(Data items)
- Opening Delimiter -

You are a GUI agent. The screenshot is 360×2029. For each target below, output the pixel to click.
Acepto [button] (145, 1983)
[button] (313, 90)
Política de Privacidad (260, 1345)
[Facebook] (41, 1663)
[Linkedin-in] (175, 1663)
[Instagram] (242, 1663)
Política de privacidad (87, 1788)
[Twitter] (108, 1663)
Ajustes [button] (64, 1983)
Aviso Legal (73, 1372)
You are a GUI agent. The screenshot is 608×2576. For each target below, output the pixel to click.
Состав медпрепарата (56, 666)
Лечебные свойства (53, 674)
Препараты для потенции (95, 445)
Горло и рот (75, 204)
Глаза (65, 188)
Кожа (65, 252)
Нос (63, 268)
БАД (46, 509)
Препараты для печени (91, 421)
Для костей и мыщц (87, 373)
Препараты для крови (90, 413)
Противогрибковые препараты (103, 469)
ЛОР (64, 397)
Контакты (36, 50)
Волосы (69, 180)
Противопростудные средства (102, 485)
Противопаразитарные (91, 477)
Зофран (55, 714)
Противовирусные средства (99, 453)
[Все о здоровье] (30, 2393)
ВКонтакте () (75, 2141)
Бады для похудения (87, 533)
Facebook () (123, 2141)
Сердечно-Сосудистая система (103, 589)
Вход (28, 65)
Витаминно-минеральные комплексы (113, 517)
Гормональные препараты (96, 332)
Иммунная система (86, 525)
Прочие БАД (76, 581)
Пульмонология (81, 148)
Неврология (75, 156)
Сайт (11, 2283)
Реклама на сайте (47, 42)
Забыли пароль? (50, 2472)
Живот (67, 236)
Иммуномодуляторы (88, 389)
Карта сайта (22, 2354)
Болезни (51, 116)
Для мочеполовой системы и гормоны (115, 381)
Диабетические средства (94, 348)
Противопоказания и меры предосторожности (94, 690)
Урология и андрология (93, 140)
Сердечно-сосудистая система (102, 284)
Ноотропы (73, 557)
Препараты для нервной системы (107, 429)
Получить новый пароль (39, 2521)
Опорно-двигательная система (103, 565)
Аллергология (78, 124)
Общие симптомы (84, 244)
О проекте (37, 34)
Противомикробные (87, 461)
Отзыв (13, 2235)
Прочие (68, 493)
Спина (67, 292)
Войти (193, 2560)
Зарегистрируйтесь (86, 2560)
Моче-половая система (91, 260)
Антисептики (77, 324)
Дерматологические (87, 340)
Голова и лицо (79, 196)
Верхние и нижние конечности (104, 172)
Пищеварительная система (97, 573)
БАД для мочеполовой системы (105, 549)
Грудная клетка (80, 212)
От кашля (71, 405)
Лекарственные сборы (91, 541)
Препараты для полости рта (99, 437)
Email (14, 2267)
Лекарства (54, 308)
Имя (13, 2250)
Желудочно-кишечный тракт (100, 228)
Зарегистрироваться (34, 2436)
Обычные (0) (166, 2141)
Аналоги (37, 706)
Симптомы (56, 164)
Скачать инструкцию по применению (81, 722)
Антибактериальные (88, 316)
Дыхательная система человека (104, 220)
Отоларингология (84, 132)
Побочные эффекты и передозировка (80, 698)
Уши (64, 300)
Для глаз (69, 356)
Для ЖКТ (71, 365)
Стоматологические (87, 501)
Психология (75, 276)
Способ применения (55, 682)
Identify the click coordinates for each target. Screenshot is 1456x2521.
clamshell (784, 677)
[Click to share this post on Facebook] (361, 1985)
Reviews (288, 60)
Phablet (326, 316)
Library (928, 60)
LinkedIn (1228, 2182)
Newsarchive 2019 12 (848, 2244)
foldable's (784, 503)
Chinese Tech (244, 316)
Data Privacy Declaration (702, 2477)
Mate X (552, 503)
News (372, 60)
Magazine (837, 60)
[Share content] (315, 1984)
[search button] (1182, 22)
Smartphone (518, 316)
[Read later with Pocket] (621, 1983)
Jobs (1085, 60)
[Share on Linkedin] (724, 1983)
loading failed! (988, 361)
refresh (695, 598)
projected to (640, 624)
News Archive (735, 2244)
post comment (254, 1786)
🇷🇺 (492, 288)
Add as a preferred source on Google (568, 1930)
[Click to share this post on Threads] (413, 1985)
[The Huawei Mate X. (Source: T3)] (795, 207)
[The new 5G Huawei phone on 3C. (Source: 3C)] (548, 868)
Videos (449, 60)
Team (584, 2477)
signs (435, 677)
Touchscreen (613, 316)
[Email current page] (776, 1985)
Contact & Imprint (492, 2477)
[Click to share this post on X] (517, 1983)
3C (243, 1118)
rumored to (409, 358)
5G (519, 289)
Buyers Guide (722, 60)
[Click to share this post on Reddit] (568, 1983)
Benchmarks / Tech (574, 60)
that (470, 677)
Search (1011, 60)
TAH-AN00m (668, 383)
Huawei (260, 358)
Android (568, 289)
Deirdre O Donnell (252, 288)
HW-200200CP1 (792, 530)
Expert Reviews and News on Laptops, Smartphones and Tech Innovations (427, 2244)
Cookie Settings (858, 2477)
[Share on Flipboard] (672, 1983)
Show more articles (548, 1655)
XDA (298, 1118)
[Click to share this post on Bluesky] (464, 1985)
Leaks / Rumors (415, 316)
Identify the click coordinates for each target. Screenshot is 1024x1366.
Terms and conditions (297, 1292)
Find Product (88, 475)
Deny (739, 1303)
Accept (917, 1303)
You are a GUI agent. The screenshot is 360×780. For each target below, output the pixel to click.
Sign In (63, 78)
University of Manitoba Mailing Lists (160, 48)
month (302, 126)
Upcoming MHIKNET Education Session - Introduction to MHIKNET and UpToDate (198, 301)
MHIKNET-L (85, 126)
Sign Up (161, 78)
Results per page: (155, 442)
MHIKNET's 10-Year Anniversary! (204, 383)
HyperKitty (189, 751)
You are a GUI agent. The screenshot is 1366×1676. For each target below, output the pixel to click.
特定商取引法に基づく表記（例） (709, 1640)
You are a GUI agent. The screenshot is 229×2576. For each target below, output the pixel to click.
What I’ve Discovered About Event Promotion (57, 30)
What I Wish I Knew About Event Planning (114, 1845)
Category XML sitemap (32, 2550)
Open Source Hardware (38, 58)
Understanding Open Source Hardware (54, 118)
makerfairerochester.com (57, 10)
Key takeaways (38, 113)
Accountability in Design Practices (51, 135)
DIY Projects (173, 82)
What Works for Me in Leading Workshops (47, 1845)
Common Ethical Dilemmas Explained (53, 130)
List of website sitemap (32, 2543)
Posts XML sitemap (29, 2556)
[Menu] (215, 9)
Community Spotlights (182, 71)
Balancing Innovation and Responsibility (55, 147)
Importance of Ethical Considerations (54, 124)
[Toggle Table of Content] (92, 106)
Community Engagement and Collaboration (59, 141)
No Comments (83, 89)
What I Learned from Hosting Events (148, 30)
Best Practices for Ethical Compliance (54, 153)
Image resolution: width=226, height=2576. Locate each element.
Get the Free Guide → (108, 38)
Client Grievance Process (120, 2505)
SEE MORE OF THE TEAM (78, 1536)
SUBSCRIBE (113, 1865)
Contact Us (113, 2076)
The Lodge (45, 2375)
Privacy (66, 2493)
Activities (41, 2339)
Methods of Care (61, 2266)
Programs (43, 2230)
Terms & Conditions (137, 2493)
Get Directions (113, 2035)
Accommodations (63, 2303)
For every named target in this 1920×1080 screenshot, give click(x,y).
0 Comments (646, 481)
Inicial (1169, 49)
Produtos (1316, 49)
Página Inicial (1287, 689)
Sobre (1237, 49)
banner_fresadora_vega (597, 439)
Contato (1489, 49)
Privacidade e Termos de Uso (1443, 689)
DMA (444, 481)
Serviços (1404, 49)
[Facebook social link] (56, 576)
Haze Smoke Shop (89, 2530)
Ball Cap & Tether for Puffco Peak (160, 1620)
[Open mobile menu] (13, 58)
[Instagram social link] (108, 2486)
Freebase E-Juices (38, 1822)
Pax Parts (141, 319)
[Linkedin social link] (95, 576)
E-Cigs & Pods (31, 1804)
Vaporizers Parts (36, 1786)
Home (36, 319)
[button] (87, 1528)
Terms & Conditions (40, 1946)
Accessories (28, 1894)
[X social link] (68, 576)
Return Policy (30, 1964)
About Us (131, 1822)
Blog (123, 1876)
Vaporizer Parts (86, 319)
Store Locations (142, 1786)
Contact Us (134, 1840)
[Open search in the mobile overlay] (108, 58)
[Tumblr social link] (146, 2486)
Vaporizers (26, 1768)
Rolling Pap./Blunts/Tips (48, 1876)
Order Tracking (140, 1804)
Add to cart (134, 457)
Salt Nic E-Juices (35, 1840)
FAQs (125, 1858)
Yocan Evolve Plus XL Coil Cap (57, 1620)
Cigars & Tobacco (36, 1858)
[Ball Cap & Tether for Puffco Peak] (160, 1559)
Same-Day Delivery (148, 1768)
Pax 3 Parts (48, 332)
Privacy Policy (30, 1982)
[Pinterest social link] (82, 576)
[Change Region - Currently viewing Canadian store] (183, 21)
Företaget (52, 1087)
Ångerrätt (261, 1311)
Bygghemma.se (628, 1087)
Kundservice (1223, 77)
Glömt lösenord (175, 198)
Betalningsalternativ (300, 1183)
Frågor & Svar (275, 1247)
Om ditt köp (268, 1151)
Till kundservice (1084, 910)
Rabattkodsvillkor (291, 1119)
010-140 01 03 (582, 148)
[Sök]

- Closing Delimiter -

Transcribe, word for word, the data above from its first line through the line with "[Instagram] (242, 1663)", and include nothing else.

You are a GUI agent. The screenshot is 360×2029. For each target below, output the pixel to click.
Acepto [button] (145, 1983)
[button] (313, 90)
Política de Privacidad (260, 1345)
[Facebook] (41, 1663)
[Linkedin-in] (175, 1663)
[Instagram] (242, 1663)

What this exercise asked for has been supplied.